EXERCISE GOAL =>
Although the data below contains pictures, output only the lines between those holding "This screenshot has width=454, height=346." and "Screen dimensions: 693x381", inclusive, exactly and without those pictures.

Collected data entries
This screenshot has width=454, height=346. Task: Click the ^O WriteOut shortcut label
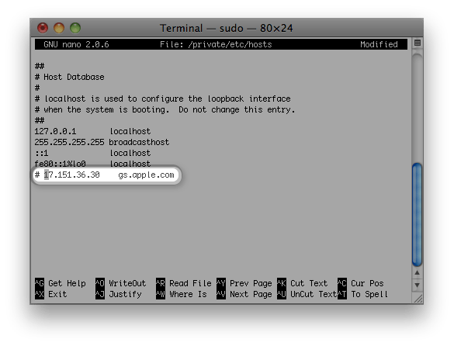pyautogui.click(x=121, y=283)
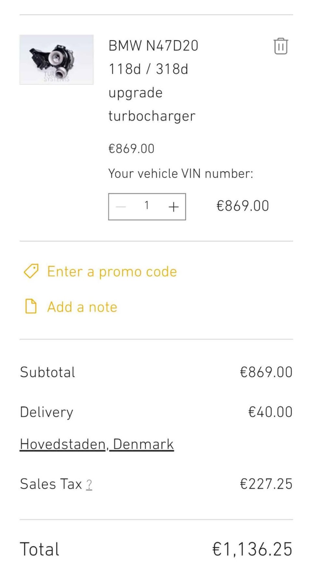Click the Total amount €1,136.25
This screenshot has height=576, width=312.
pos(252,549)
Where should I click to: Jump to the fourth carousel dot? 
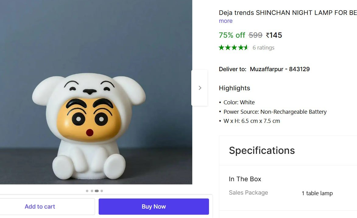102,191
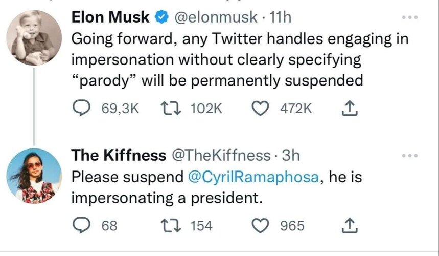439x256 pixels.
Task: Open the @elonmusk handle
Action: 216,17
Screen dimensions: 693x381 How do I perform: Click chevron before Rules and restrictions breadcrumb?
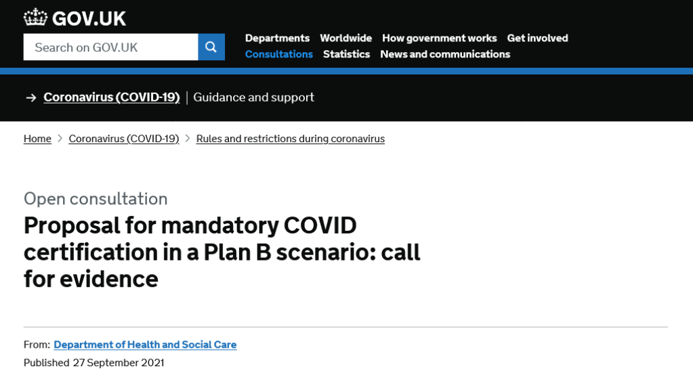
--
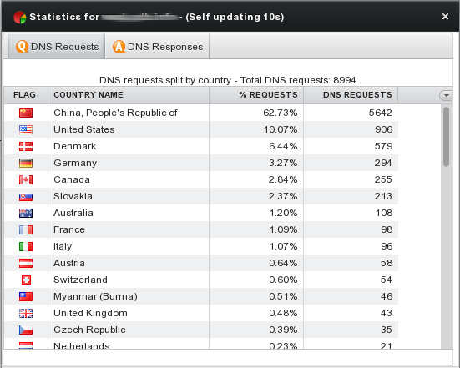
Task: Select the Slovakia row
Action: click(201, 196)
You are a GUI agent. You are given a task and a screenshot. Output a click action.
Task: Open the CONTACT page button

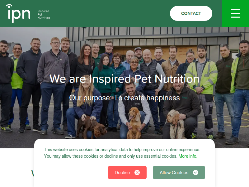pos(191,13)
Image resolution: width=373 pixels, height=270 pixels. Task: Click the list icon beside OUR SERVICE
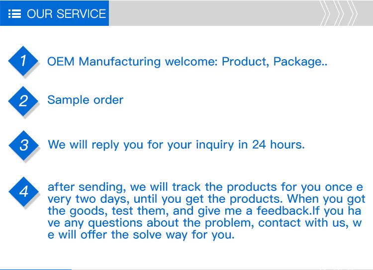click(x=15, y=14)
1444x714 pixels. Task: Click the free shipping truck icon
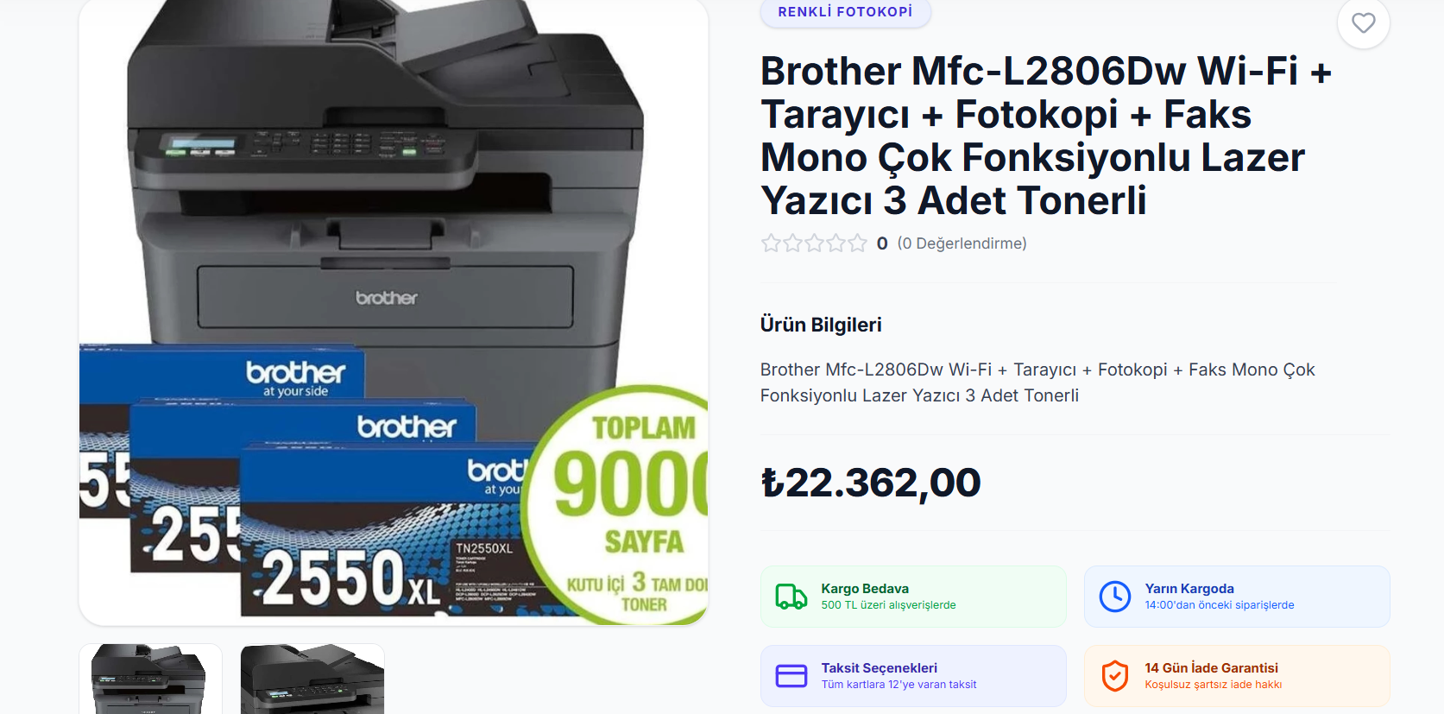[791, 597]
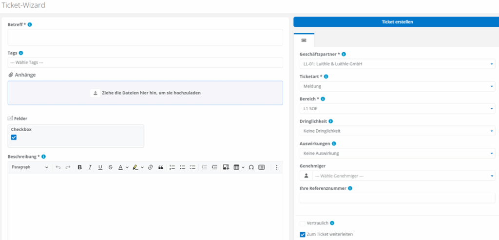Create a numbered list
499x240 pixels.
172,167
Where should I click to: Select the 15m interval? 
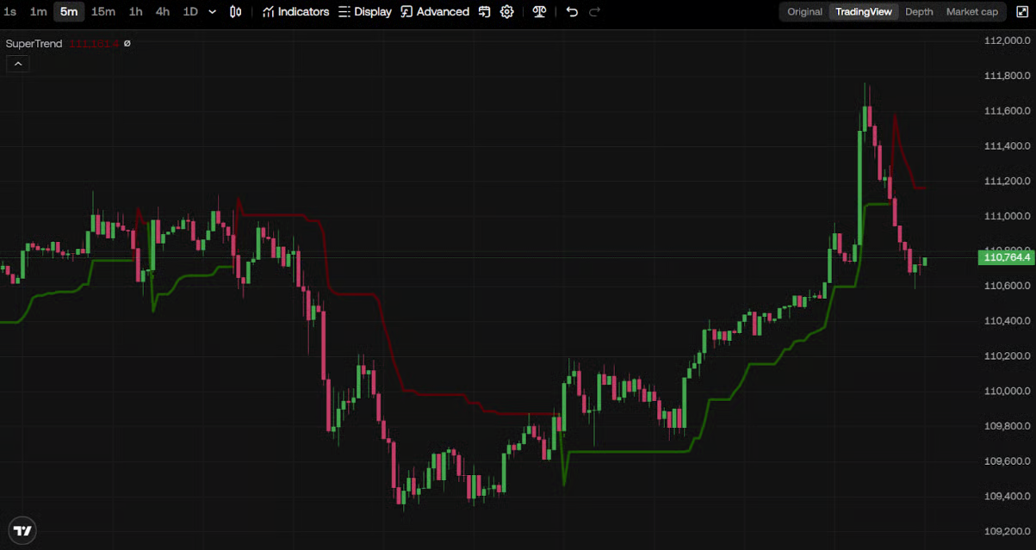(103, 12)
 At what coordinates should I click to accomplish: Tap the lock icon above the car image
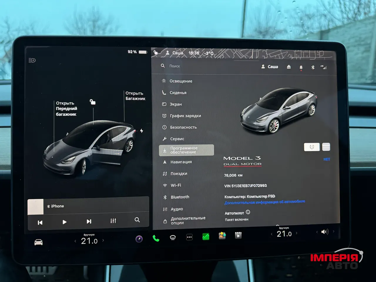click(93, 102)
* * *
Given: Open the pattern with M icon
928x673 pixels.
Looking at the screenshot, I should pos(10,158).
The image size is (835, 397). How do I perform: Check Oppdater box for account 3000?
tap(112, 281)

COMPLETED TASK =>
This screenshot has width=454, height=346. Task: Click the ^O WriteOut shortcut label
pyautogui.click(x=121, y=283)
Click the Total amount €1,136.25
This screenshot has height=576, width=312.
pos(252,549)
Where should I click to: Jump to the fourth carousel dot? 
102,191
439x256 pixels.
Task: Open the @elonmusk handle
Action: 216,17
Screen dimensions: 693x381 How do I perform: Click chevron before Rules and restrictions breadcrumb?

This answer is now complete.